Two weeks ago, after a long and bitter campaign, the Teamsters voted in what was essentially a referendum on Carey's performance. Carey was challenged for president by James Hoffa, Jr., who ran on a platform of returning to the so-called glory days of his father. Hoffa spent $4 million on the race, while Carey spent just $1.6 million. Hoffa blamed the union's loss of members and its weak contracts on Carey. He enjoyed the support of the majority of the presidents of Teamsters locals, who are generally jealous of their power and resentful of Carey's intrusions from above. And he had, if anything, greater name recognition than the incumbent.

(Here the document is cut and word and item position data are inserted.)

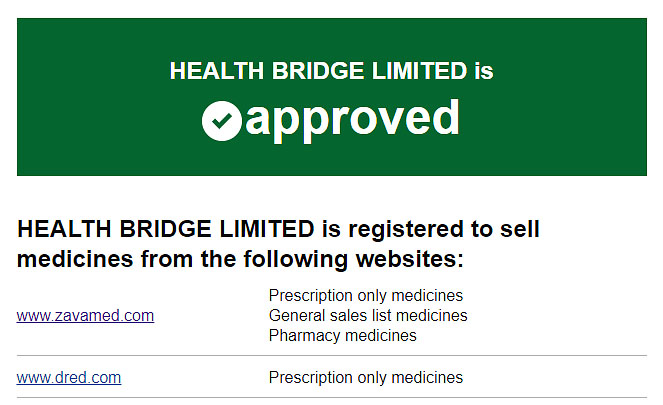Click the white checkmark icon beside approved

click(221, 121)
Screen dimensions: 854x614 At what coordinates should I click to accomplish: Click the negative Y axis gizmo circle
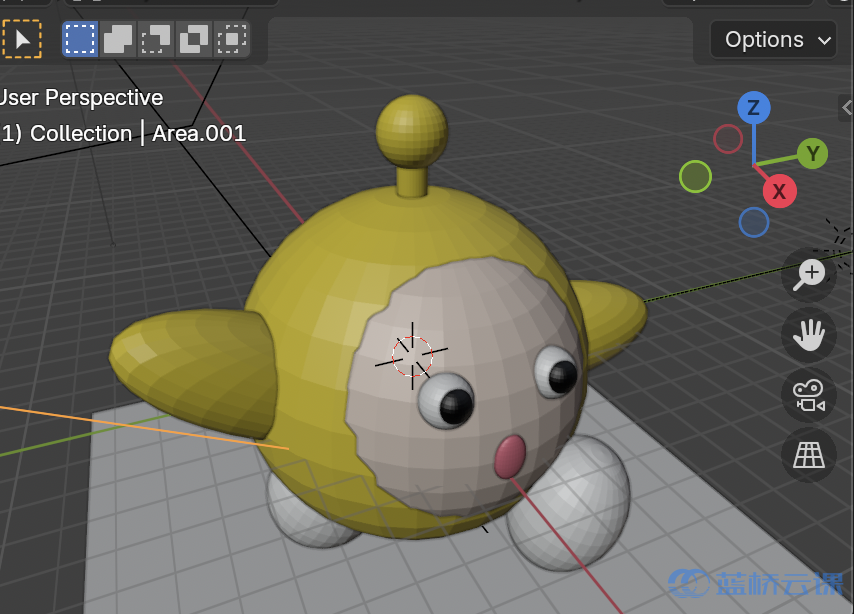[695, 177]
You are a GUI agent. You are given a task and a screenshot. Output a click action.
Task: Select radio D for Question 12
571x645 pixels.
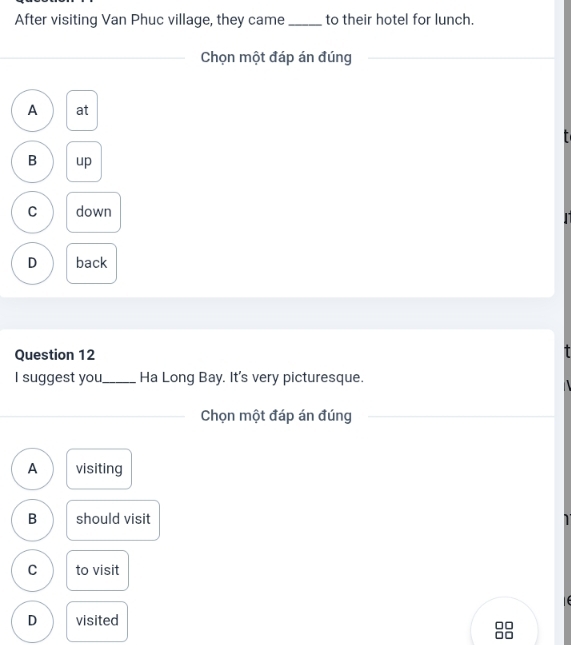32,621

But the returns are in, and Carey has been re-elected, in what ended up being a very tight race. The Teamsters have voted for something other than a return to corruption and authoritarianism. This was, in a strange way, one of those votes that seems itself to be about democracy, and about the value of democracy. Just as shareholders need to be more vigilant in the way the companies they own are run, so too do union members need to be watchdogs over their unions. The Teamsters vote was a refusal of autocracy, and a triumph -- however muted -- for democracy.

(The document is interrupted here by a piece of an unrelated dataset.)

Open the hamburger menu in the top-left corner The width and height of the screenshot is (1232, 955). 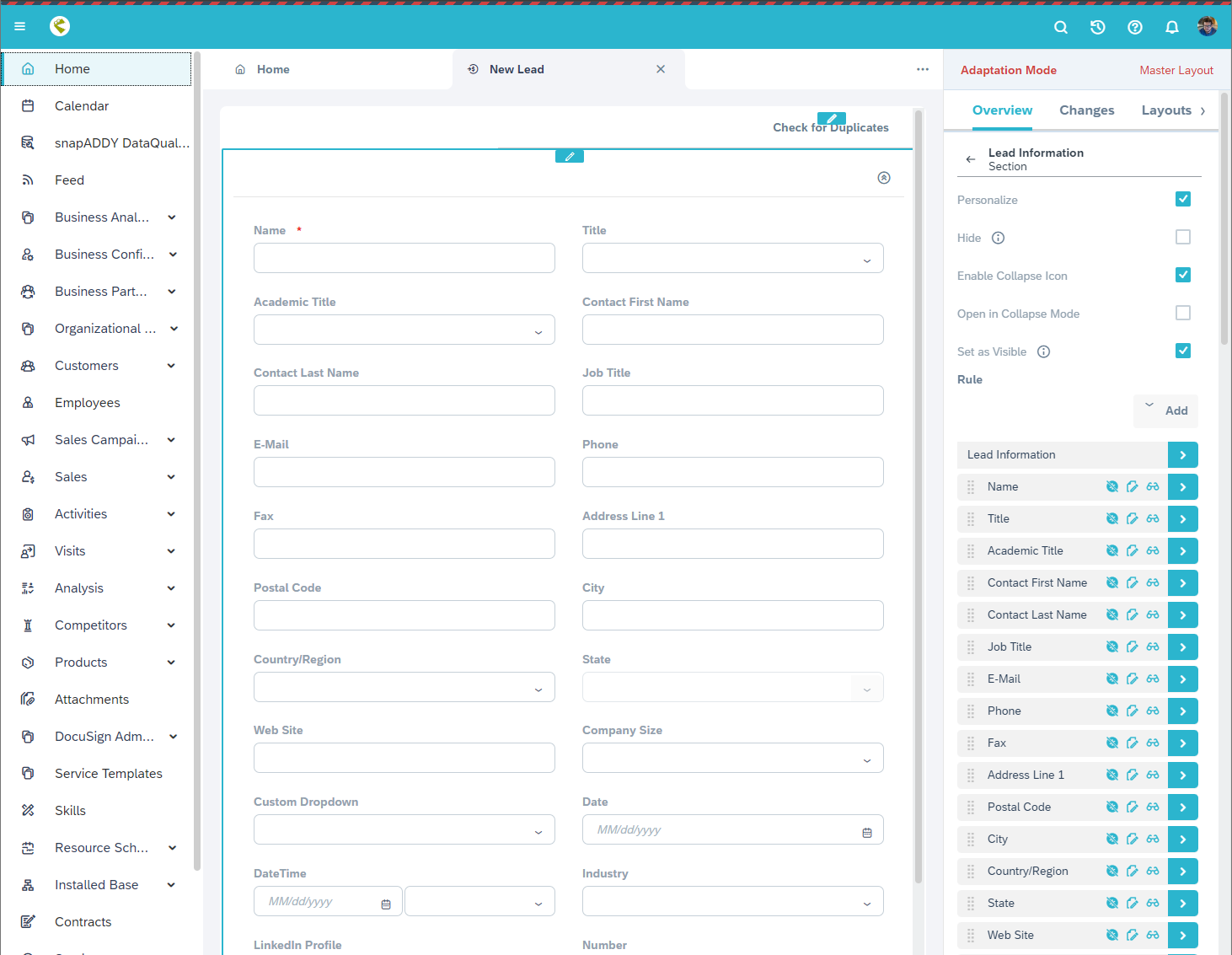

The vote might also be seen as a recognition that much of what has happened to workers in the trucking industry is beyond Ron Carey's control. Just as the introduction of sound to the movies left silent film actors behind, and just as the transformation of the computer industry into a horizontal industry left companies like Wang in the lurch, the decentralization of the trucking industry has made it difficult -- though not impossible -- for an international union to represent its workers as successfully as it once did. The only answer, of course, is the simplest one. Namely, organize. Only by working on the grassroots level to organize workers at the small firms that have sprung up in the last decade and a half will the union succeed in reinventing itself.

In understanding where a particular industry is going in the future, it's easy to confuse cause and effect, or to commit the fallacy of post hoc, propter hoc. Just because one thing followed another chronologically doesn't mean that the former was caused by the latter. In the case of the Teamsters, systemic changes in the industry have more to do with the fortunes of American workers than does any change in the union itself. Nostalgia for the days when the Teamsters were strong and feared is really just nostalgia for the days when two or three nation-wide contracts could set standards for the whole country. Like all nostalgia, it mourns a world that does not exist. And like all nostalgia it leaves workers paralyzed in the face of the changes they need to confront.